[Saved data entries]

━━━━━━━━━━━━━━━━━━━━

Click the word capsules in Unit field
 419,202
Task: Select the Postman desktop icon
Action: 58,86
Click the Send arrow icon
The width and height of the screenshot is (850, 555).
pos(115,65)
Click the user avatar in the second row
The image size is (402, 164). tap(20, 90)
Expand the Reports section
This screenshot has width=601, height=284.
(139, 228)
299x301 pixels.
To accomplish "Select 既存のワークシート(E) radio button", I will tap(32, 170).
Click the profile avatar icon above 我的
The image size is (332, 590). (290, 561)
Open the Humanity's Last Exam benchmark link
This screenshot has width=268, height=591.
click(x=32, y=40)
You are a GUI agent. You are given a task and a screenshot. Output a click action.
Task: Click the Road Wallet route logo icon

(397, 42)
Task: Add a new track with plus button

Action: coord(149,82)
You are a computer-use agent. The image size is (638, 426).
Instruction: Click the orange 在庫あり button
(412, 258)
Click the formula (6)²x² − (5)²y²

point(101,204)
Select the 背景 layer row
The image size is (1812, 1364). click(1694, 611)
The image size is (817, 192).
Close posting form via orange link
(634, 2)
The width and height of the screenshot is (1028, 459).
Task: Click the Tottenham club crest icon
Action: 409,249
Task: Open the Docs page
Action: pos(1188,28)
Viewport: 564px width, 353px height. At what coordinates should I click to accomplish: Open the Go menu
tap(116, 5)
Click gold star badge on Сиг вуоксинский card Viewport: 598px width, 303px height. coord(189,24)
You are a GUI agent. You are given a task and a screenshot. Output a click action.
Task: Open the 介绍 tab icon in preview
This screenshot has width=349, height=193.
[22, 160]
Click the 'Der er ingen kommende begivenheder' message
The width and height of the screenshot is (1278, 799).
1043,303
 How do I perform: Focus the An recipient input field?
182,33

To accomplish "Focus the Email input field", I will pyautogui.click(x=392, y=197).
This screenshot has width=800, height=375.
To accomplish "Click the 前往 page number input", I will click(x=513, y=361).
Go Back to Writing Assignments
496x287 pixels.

━━━━━━━━━━━━━━━━━━━━

Retype the records exactly.

RESPONSE AREA:
Click the word capsules in Unit field
 419,202
Task: Select the Postman desktop icon
Action: 58,86
Click the Send arrow icon
The width and height of the screenshot is (850, 555).
pos(115,65)
Click the user avatar in the second row
The image size is (402, 164). tap(20, 90)
Expand the Reports section
This screenshot has width=601, height=284.
(139, 228)
299x301 pixels.
To accomplish "Select 既存のワークシート(E) radio button", I will tap(32, 170).
Click the profile avatar icon above 我的
The image size is (332, 590). (290, 561)
Open the Humanity's Last Exam benchmark link
This screenshot has width=268, height=591.
click(x=32, y=40)
You are a GUI agent. You are given a task and a screenshot. Output a click action.
Task: Click the Road Wallet route logo icon

(397, 42)
Task: Add a new track with plus button

Action: coord(149,82)
You are a computer-use agent. The image size is (638, 426).
Instruction: Click the orange 在庫あり button
(412, 258)
Click the formula (6)²x² − (5)²y²

point(101,204)
Select the 背景 layer row
The image size is (1812, 1364). click(1694, 611)
The image size is (817, 192).
Close posting form via orange link
(634, 2)
The width and height of the screenshot is (1028, 459).
Task: Click the Tottenham club crest icon
Action: 409,249
Task: Open the Docs page
Action: pos(1188,28)
Viewport: 564px width, 353px height. At what coordinates should I click to accomplish: Open the Go menu
tap(116, 5)
Click gold star badge on Сиг вуоксинский card Viewport: 598px width, 303px height. coord(189,24)
You are a GUI agent. You are given a task and a screenshot. Output a click action.
Task: Open the 介绍 tab icon in preview
This screenshot has width=349, height=193.
[22, 160]
Click the 'Der er ingen kommende begivenheder' message
The width and height of the screenshot is (1278, 799).
1043,303
 How do I perform: Focus the An recipient input field?
182,33

To accomplish "Focus the Email input field", I will pyautogui.click(x=392, y=197).
This screenshot has width=800, height=375.
To accomplish "Click the 前往 page number input", I will click(x=513, y=361).
Go Back to Writing Assignments
496x287 pixels.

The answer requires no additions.